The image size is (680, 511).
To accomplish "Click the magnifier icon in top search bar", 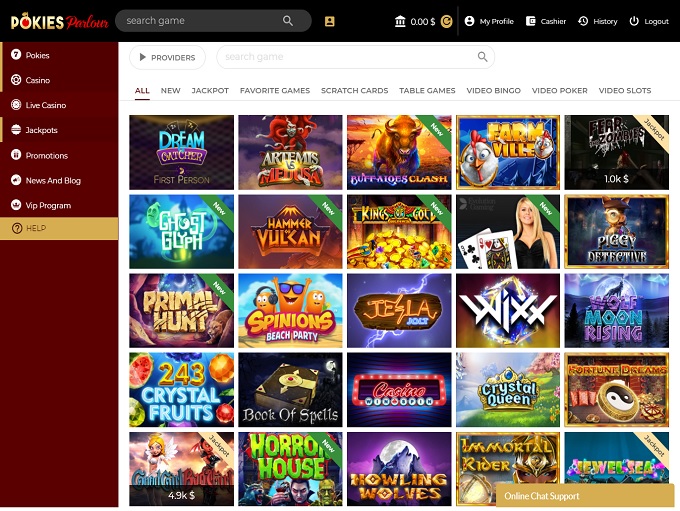I will pyautogui.click(x=288, y=21).
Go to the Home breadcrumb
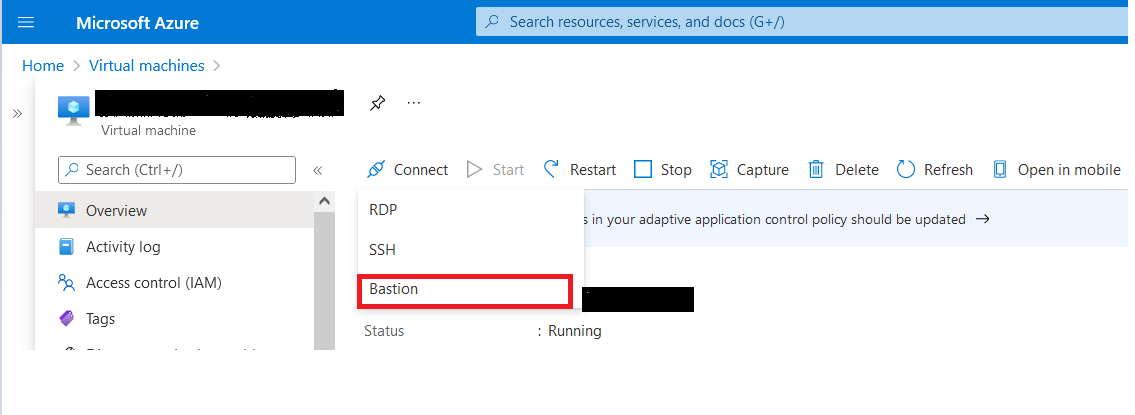Image resolution: width=1135 pixels, height=415 pixels. pyautogui.click(x=43, y=66)
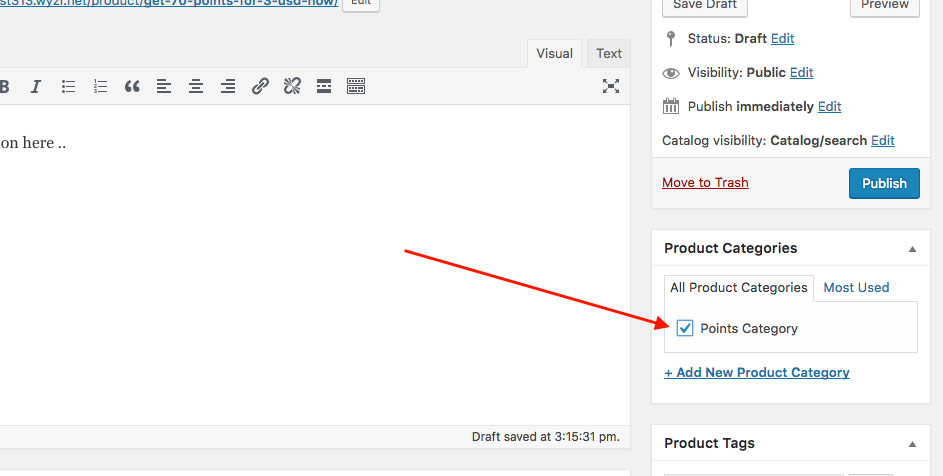
Task: Collapse the Product Categories panel
Action: [x=912, y=249]
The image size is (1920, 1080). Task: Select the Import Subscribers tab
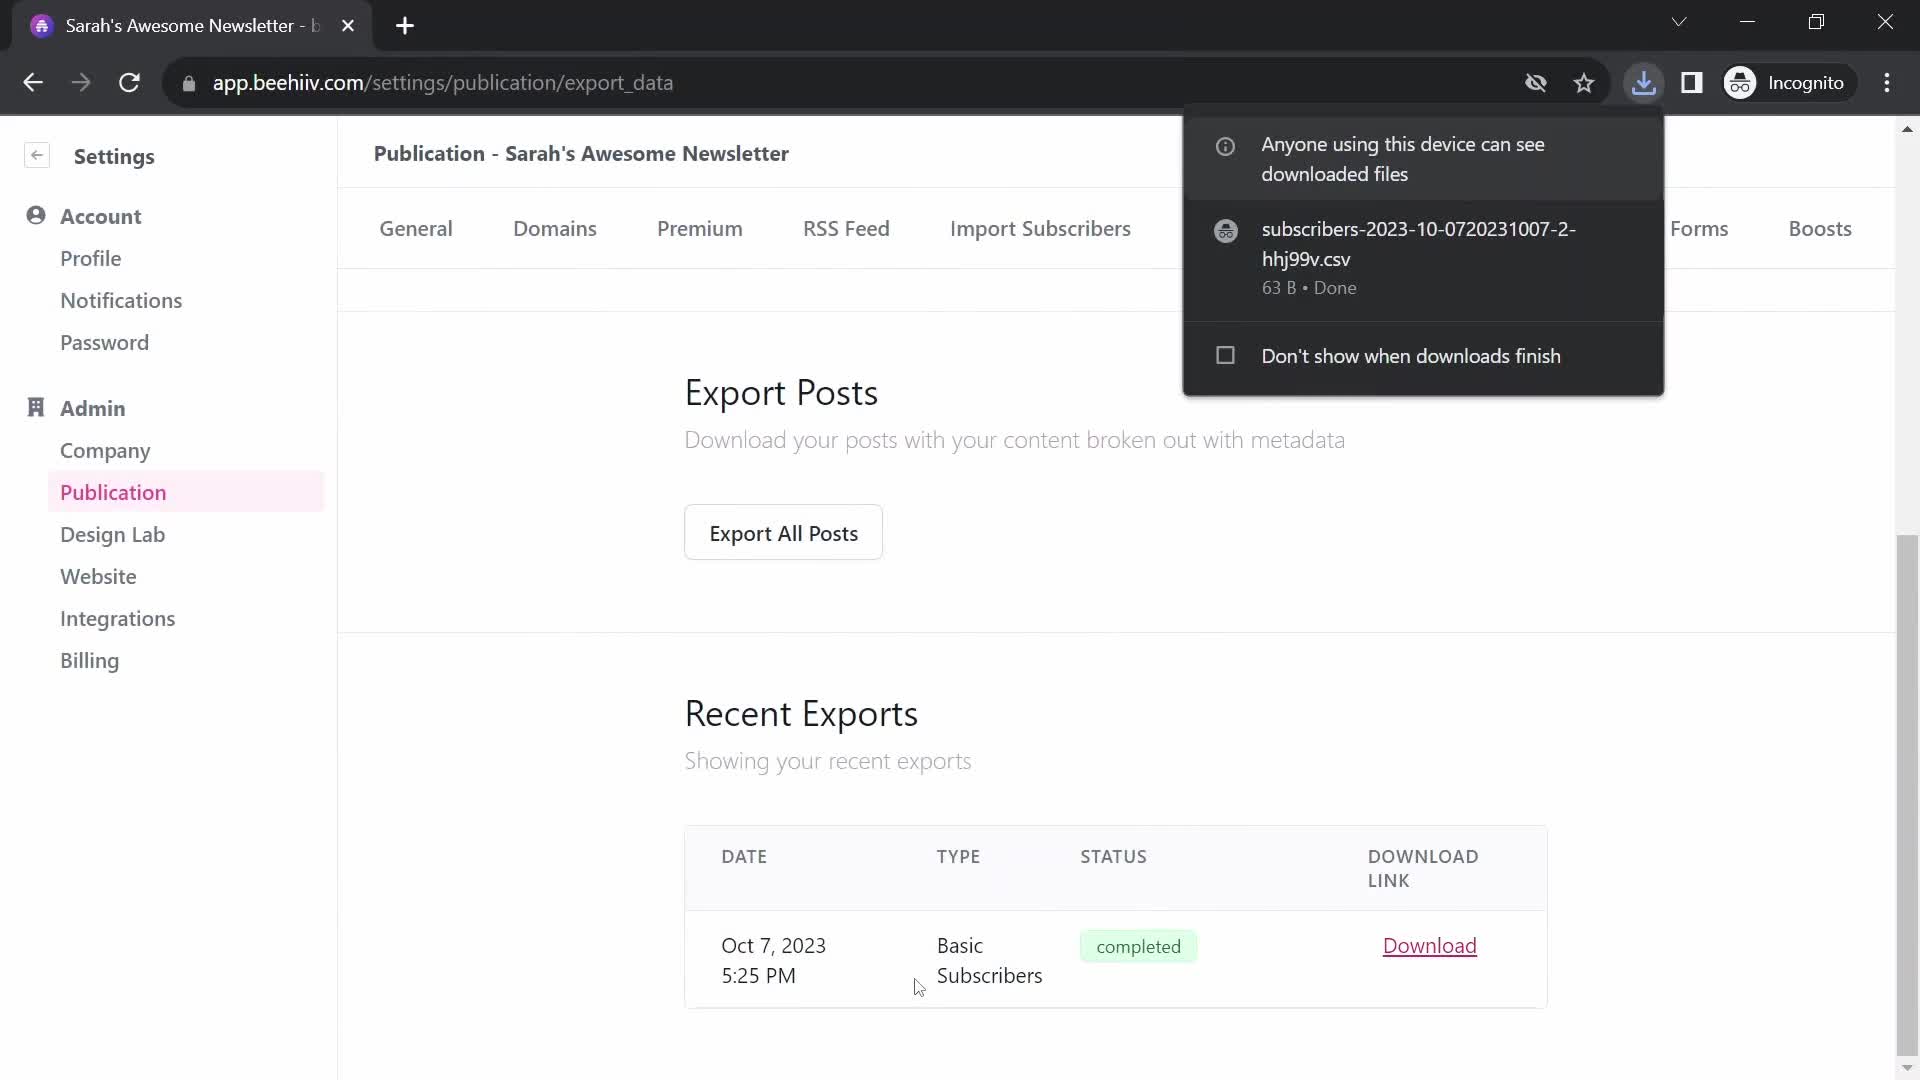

......

Problem description
Repeat exactly the lines from the one containing "Go to the Home breadcrumb" through the last line of the records above, both included, and leave out the pictures.

Written solution
Go to the Home breadcrumb
Image resolution: width=1135 pixels, height=415 pixels. pyautogui.click(x=43, y=66)
Task: Collapse the Product Categories panel
Action: [x=912, y=249]
The image size is (1920, 1080). Task: Select the Import Subscribers tab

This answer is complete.